Wem für die Ernte danken? – Gedanken zu: Landeserntedankfest: Christen verschiedener Konfessionen glücklich vereint

Lesezeit: ~ 5 Min.

Wem für die Ernte danken? – Gedanken zu: Landeserntedankfest: Christen verschiedener Konfessionen glücklich vereint, Originalbeitrag verfasst von Miriam Rommel, veröffentlicht am 16.10.2017 von osthessennews.de

Rund 400 Gäste aus ganz Hessen, darunter zahlreiche Vertreter aus der Kommunal- und Landespolitik sowie aus den der Landwirtschaft vor- und nachgelagerten Bereichen feierten am Sonntag gemeinsam das Landeserntedankfest mit einem großen ökumenischen Gottesdienst im Hohen Dom zu Fulda.

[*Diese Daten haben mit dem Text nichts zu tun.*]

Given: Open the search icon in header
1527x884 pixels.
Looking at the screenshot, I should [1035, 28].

[…] Die Wintermonate und das Frühjahr waren viel zu trocken, Hagel und Sturmböen richteten in einzelnen Gemarkungen große Schäden an. Unbeständiges Wetter im Juli und August mit heftigen Gewittern und Starkregen führte dazu, dass die Getreideernte immer wieder unterbrochen werden musste. Nicht nur die Qualität des Getreides, sondern auch die Nerven der Landwirte haben darunter gelitten.

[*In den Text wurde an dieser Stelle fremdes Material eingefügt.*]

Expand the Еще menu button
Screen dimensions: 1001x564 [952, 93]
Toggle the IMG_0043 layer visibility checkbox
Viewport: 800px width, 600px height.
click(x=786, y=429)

Wir halten fest: Die Wetterbedingungen, also das, worauf die Landwirte keinen unmittelbaren Einfluss haben und wovon aber maßgeblich ihr Ernteerfolg abhängt, waren dieses Jahr hierzulande alles andere als optimal.

Dem lieben Herrgott danken – aber wofür eigentlich?

[…] Mit einer Gesamterntemenge bei Getreide von mehr als zwei Millionen Tonnen bewege man sich mengenmäßig auf dem Niveau der letzten Jahre. „Grund genug, dem lieben Herrgott dafür zu danken“, meinte nicht nur Weber.

ErnteWofür genau meinte nicht nur Herr Weber, dem lieben Herrgott danken zu müssen? Wenn es doch den Landwirten zu verdanken ist, dass sie trotz widriger Wetterbedingungen eine zumindest doch noch befriedigende Ernte einfahren konnten? Und wenn gleichzeitig täglich tausende Kinder auf der Welt verhungern?

Wie wäre die Ernte wahrscheinlich ausgefallen, wenn sich die Landwirte tatsächlich auf göttliche Unterstützung verlassen hätten?

Warum sorgt ein angeblich allmächtiger, allgütiger und allwissender Gott nicht einfach für besseres Wetter? Ein Gott, der vor seiner Tätigkeit als „Lieber Gott“ der Christen vermutlich ja sogar mal als Wettergott tätig war, wenn man etlichen Bibelstellen Glauben schenkt? Und der sich demzufolge mit Wetter auskennen müsste?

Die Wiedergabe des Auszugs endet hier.